9-11 Sep 2015 Paris (France)
"Friendly competition": Promoting Chinese socialism to Africans through sport, 1962-1972
Amanda Shuman  1@  
1 : International Institute for Asian Studies  (IIAS)  -  Website
Rapenburg 59 2311 GJ Leiden -  Pays-Bas

This paper examines sports exchanges between China and various African nations in the ten years between 1962 and 1972. Sports delegation visits and exchanges served as sites for visible displays of the Afro-Asian movement's spirit and ideals. Officially showcased to the public as “friendly” competitions or exhibition matches, these sports exchanges often included more than these main events. In addition to technical skills exchanges, Chinese athletes in African countries made visits to important cultural and historic sites to express their shared historical struggles against colonialism and imperialism. Meanwhile, African athletes and sports leaders sent to China received a heavy dose of Chinese socialism in the form of cultural performances, meetings with Chinese leaders, and visits to various cultural and historic sites, top sports facilities, peoples' communes, and factories. The promotion of Afro-Asian solidarity could, however, be contradictory: on the one hand Chinese leaders emphasized to their visitors a united, equal, and shared struggle.

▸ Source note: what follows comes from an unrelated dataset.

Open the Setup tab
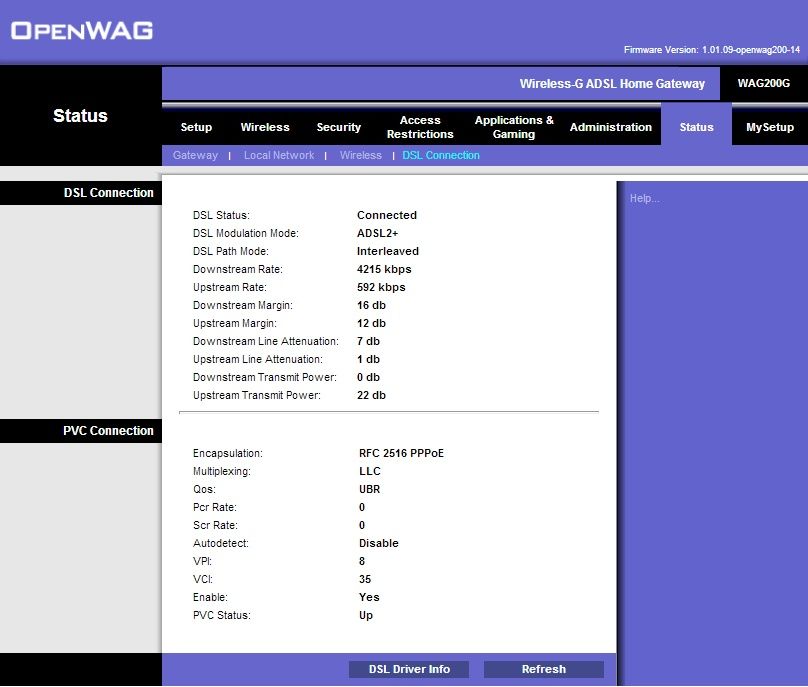Viewport: 808px width, 687px height. [x=196, y=127]
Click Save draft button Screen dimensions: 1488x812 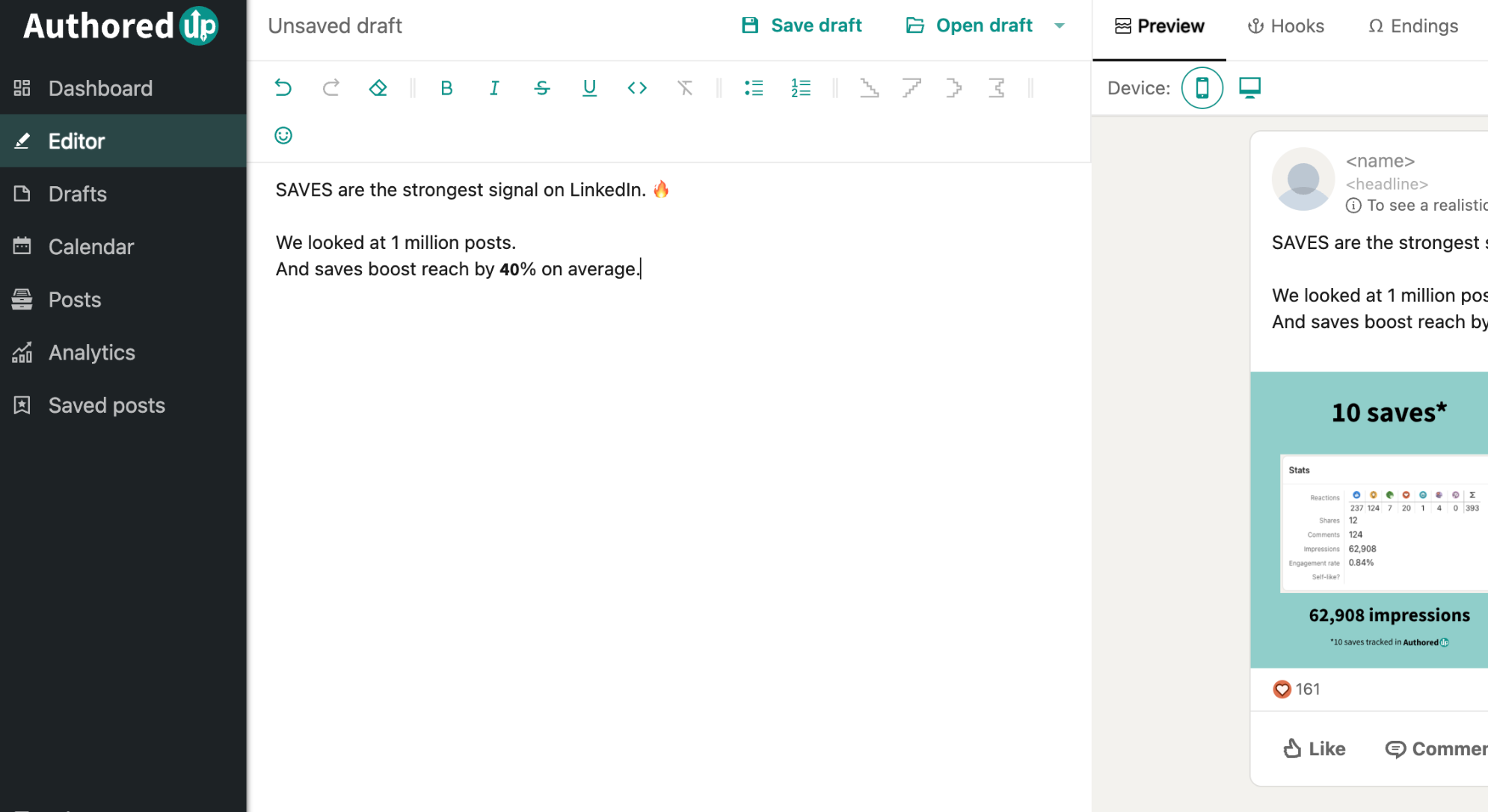click(x=802, y=26)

On the other hand, these exchanges explicitly promoted Chinese socialism and China as a leader on the world stage. I begin with the first major Chinese sports delegation visit to several African countries in 1962, a contingent of ping pong athletes, before then moving on to several visits by African sports teams to China at the beginning of the Cultural Revolution in 1966. I end by connecting these earlier years to the Afro-Asian table tennis tournament held in Beijing in 1971, and the advent of the official Chinese policy of "friendship first, competition second." Using Chinese declassified official reports, periodicals, and other primary sources, I show how Chinese leaders made efforts to spread their own political agenda through the world of sport, suggesting a close interplay between Chinese domestic and international goals.